Stated goal 1:
Reproduce a stretch of the TreeTagger thread word for word, beginning at the words "Reputation: 11" and stopping after "locate TreeTagger directory.".
Stated goal 2:
In the records, take the lines beginning at the line that has "Click the 256-311 dimension label at top" and stopping after the line that has "(x=571, y=197)", both included, and rewrite them with "callout" changed to "marker" and nothing else altered. Return only those lines.

Reputation: 11
i want to use TreeTagger module to tag POS-information on the raw corpus.
As it seems to be faster to use GPU via Google Colab, I installed TreeTagger module, but Colab codes cannot locate TreeTagger directory.
The error type is like this: TreeTaggerError: Can't locate TreeTagger directory (and no TAGDIR specified)
Please tell me where I should uplaod the treetagger folder.
Upvotes: 1
Views: 970
Reputation: 581
You have to specify directory:
treetaggerwrapper.TreeTagger(TAGLANG='en', TAGDIR='treetagger/') # treetagger is the installation dir
Installation in Colab.
Follow the instructions on the website.

Data for the task:
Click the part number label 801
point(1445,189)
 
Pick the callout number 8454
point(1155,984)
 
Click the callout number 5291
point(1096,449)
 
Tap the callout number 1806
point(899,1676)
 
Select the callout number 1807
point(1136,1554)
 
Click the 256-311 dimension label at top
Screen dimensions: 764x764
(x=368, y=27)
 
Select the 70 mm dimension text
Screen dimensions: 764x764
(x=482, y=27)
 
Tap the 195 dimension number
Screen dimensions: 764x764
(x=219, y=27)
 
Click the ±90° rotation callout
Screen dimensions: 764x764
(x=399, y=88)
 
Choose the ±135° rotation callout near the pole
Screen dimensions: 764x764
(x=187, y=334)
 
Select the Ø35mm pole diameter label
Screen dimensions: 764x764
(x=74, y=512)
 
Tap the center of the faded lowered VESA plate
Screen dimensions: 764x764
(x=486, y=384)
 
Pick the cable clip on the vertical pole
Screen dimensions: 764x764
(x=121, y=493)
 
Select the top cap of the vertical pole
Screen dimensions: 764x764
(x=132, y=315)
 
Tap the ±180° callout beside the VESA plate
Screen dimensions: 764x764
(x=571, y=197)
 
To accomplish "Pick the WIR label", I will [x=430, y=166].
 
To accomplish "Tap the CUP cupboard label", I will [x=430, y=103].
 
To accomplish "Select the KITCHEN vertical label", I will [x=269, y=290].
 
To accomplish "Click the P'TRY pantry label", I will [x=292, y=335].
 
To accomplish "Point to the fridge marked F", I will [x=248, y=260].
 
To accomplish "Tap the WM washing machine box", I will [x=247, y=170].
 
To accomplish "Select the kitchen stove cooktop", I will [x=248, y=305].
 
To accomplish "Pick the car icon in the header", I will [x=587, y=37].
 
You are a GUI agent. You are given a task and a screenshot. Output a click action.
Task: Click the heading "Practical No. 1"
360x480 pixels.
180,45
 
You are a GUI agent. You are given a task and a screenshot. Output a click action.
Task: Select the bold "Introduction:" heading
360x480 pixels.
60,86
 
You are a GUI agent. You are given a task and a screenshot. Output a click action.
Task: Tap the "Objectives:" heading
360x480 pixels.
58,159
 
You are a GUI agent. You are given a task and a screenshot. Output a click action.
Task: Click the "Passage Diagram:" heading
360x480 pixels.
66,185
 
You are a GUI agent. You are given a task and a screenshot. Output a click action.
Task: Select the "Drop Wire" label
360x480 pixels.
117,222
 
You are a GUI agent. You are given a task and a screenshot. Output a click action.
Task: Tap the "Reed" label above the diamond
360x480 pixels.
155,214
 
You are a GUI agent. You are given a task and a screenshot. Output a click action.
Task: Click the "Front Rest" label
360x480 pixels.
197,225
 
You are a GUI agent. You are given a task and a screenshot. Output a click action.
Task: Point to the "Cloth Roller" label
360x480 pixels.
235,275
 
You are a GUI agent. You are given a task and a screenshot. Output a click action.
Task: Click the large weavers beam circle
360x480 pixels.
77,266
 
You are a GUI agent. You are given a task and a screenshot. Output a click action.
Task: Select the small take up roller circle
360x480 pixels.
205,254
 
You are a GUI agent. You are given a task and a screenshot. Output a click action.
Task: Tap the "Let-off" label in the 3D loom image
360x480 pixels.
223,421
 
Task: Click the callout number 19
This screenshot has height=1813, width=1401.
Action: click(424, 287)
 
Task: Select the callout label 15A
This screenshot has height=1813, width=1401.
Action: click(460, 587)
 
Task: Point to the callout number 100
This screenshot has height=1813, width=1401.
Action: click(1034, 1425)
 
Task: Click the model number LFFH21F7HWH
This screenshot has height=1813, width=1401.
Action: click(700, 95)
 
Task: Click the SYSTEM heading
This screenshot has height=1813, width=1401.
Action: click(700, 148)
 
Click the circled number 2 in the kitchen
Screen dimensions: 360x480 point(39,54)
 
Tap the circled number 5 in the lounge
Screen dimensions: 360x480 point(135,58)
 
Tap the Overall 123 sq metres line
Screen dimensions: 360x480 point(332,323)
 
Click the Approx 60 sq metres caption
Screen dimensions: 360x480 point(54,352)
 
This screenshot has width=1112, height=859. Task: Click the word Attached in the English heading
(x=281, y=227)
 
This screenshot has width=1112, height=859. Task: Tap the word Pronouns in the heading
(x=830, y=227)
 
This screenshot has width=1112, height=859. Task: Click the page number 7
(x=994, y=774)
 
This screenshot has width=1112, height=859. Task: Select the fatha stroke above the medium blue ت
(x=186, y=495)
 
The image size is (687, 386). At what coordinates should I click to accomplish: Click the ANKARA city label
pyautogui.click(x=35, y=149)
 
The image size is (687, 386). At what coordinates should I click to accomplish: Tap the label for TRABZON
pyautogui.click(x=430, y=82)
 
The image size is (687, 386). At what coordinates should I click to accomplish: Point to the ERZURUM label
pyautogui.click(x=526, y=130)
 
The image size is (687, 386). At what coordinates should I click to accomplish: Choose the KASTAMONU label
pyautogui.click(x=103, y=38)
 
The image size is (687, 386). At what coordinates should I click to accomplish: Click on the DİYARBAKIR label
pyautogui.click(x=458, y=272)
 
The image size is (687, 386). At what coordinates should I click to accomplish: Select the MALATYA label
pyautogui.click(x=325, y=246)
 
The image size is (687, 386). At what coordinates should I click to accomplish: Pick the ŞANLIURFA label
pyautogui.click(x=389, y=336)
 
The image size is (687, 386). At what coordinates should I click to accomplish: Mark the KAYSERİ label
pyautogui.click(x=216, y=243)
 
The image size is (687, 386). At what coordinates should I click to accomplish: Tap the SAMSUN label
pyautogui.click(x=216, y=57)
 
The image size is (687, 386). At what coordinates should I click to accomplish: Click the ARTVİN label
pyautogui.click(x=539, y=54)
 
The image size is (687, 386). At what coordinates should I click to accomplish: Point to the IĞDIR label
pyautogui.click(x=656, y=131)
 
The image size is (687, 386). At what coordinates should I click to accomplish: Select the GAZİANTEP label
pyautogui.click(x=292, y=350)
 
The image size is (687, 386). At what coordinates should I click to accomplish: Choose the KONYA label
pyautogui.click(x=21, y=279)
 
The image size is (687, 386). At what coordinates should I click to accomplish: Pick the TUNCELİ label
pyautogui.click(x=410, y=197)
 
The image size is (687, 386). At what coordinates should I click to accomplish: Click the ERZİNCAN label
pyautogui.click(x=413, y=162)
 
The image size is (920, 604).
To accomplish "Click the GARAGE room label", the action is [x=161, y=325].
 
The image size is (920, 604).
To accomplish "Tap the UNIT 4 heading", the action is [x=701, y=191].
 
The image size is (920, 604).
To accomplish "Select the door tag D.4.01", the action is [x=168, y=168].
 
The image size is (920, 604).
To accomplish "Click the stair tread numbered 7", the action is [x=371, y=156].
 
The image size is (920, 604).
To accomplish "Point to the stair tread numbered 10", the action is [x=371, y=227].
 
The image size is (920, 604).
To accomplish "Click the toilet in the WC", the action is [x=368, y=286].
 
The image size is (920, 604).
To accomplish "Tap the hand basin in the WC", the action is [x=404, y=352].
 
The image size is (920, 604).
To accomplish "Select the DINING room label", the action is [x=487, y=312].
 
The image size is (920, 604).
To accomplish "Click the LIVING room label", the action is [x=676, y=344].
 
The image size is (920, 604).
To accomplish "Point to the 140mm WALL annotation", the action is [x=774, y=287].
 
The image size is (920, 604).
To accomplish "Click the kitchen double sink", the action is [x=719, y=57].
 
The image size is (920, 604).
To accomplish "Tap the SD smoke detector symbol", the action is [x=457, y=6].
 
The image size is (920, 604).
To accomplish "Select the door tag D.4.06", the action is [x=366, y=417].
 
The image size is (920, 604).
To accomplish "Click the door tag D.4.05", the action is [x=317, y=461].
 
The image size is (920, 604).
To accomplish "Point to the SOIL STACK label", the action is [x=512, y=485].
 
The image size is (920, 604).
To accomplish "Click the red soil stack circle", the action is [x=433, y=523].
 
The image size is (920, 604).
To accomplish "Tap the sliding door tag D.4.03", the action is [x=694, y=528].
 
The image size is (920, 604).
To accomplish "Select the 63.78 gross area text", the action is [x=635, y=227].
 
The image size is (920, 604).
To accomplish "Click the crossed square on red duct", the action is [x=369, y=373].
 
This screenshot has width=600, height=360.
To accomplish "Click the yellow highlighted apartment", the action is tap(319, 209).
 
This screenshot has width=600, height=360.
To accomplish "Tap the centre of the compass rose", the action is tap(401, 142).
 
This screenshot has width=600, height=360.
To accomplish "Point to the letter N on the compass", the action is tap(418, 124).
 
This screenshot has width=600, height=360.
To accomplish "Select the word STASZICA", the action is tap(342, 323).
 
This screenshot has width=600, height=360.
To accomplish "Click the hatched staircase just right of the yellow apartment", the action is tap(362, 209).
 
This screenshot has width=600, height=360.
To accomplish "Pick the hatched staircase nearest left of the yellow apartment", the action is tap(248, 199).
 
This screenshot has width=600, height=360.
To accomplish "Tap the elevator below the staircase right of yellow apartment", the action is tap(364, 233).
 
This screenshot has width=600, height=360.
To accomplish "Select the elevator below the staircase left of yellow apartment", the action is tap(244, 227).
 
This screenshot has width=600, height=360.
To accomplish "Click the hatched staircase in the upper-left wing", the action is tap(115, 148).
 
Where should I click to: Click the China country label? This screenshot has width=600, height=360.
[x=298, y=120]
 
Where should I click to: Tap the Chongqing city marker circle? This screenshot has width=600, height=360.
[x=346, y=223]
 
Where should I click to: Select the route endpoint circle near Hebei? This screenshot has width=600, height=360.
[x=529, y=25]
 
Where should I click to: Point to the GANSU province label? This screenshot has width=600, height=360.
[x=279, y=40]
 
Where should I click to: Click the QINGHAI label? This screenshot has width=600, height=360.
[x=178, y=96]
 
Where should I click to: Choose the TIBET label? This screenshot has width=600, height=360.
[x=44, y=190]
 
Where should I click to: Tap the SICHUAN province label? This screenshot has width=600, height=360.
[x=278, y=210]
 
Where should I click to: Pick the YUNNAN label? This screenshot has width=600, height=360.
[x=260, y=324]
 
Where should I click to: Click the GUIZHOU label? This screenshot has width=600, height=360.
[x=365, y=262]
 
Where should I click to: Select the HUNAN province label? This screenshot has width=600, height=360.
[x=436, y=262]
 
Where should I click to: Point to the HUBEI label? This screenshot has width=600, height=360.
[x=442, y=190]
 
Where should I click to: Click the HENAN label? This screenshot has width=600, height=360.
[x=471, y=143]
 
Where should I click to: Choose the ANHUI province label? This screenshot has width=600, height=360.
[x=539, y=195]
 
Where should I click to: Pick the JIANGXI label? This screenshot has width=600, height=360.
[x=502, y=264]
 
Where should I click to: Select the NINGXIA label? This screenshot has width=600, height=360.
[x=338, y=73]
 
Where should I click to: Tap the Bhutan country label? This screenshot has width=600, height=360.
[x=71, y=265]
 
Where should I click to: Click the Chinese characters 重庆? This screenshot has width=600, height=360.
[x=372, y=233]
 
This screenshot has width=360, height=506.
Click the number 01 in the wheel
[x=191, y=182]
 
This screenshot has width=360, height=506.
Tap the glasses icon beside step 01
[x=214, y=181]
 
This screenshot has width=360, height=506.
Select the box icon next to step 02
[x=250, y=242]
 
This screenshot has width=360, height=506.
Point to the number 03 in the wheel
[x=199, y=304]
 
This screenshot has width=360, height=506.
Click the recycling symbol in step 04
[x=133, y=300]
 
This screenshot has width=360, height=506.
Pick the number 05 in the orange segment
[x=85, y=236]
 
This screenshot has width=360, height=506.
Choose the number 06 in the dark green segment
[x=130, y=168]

Exercise solution 1:
Reputation: 11
i want to use TreeTagger module to tag POS-information on the raw corpus.
As it seems to be faster to use GPU via Google Colab, I installed TreeTagger module, but Colab codes cannot locate TreeTagger directory.

Exercise solution 2:
Click the 256-311 dimension label at top
Screen dimensions: 764x764
(x=368, y=27)
 
Select the 70 mm dimension text
Screen dimensions: 764x764
(x=482, y=27)
 
Tap the 195 dimension number
Screen dimensions: 764x764
(x=219, y=27)
 
Click the ±90° rotation marker
Screen dimensions: 764x764
(x=399, y=88)
 
Choose the ±135° rotation marker near the pole
Screen dimensions: 764x764
(x=187, y=334)
 
Select the Ø35mm pole diameter label
Screen dimensions: 764x764
(x=74, y=512)
 
Tap the center of the faded lowered VESA plate
Screen dimensions: 764x764
(x=486, y=384)
 
Pick the cable clip on the vertical pole
Screen dimensions: 764x764
(x=121, y=493)
 
Select the top cap of the vertical pole
Screen dimensions: 764x764
(x=132, y=315)
 
Tap the ±180° marker beside the VESA plate
Screen dimensions: 764x764
(x=571, y=197)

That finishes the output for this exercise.